Ponad 4 mln złotych rocznie. Tyle kosztuje wynajęcie posłom mieszkań w stolicy.
Ponad 4 mln złotych rocznie. Tyle kosztuje wynajęcie posłom mieszkań w stolicy. Fot. Sławomir Kamiński / Agencja Gazeta
Reklama.
Problem w tym, jak zauważa dzisiejszy „Super Express”, że bardzo często z takiego dofinansowania korzystają posłowie mający mieszkania lub domy w odległości zaledwie kilkunastu kilometrów od Sejmu. – (…) Roman Kosecki z PO, który ma willę wartą 6 mln zł w oddalonym o 18 kilometrów Konstancinie, w tej kadencji na mieszkania w stolicy pobrał około... 24 tys. zł – podaje dziennik.
Kancelaria Sejmu przekonuje, że nie ma w tym nic złego a wszystko odbywa się zgodnie z prawem.
„Super Express” podaje jednak jeszcze nazwiska dwóch posłów, którzy, jego zdaniem, nieco nadużywają przepisów. To Zenon Durka i Artur Dębski. Pierwszy ma dom w Legionowie, drugi mieszkał w podwarszawskim Piasecznie, a mimo to na wynajem poselskiego mieszkania w Warszawie pobrał z rządowej kasy ok. 83 tys. złotych.

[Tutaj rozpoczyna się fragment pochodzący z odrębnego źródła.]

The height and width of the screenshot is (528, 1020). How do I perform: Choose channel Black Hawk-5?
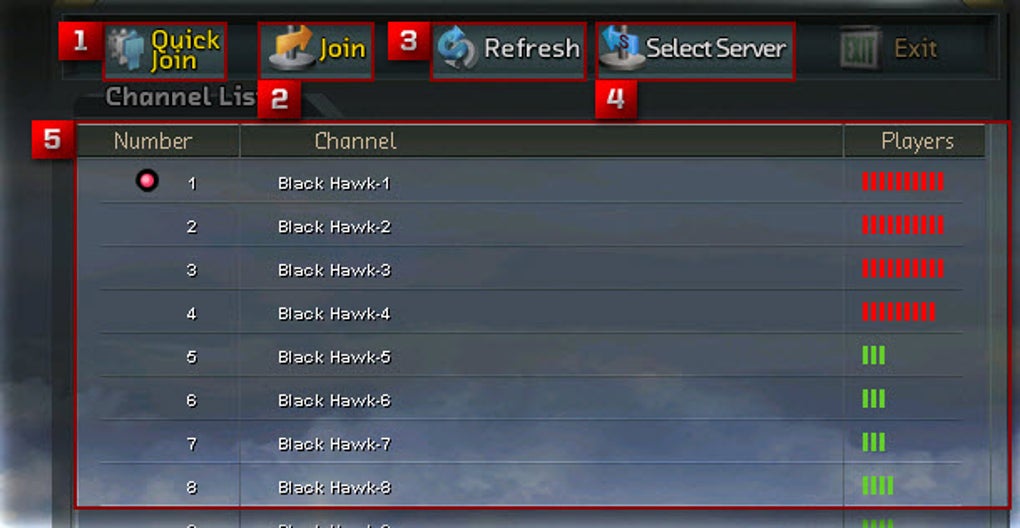click(531, 356)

Sam Dębski znany jest ze swego krytycznego stosunku do posłów nadużywających swoich przywilejów. W trakcie tzw. afery madryckiej na swoim koncie na Twitterze zamieścił skan fragmentu ustawy z 1920 roku. Tekst dotyczy sankcji, jakie groziły urzędnikom państwowym, którzy popełnili przestępstwo o charakterze finansowym. W niektórych przypadkach karą była „śmierć przez rozstrzelanie”. – Wtedy obowiązywał termin: krótka piłka – zauważył poseł Dębski.
logo
Fragment ustawy z 1920 r. poseł Dębski zamieścił na swoim koncie na Twitterze. Fot. Artur Dębski / Twitter
Zgodnie z cytowanymi przez niego przepisami, śmiercią karani mieli być m.in. ci urzędnicy, którzy w związku z pełnieniem funkcji służbowych ukradli bądź przywłaszczyli sobie mienie „dostępne lub powierzone z powodu służby lub stanowiska służbowego".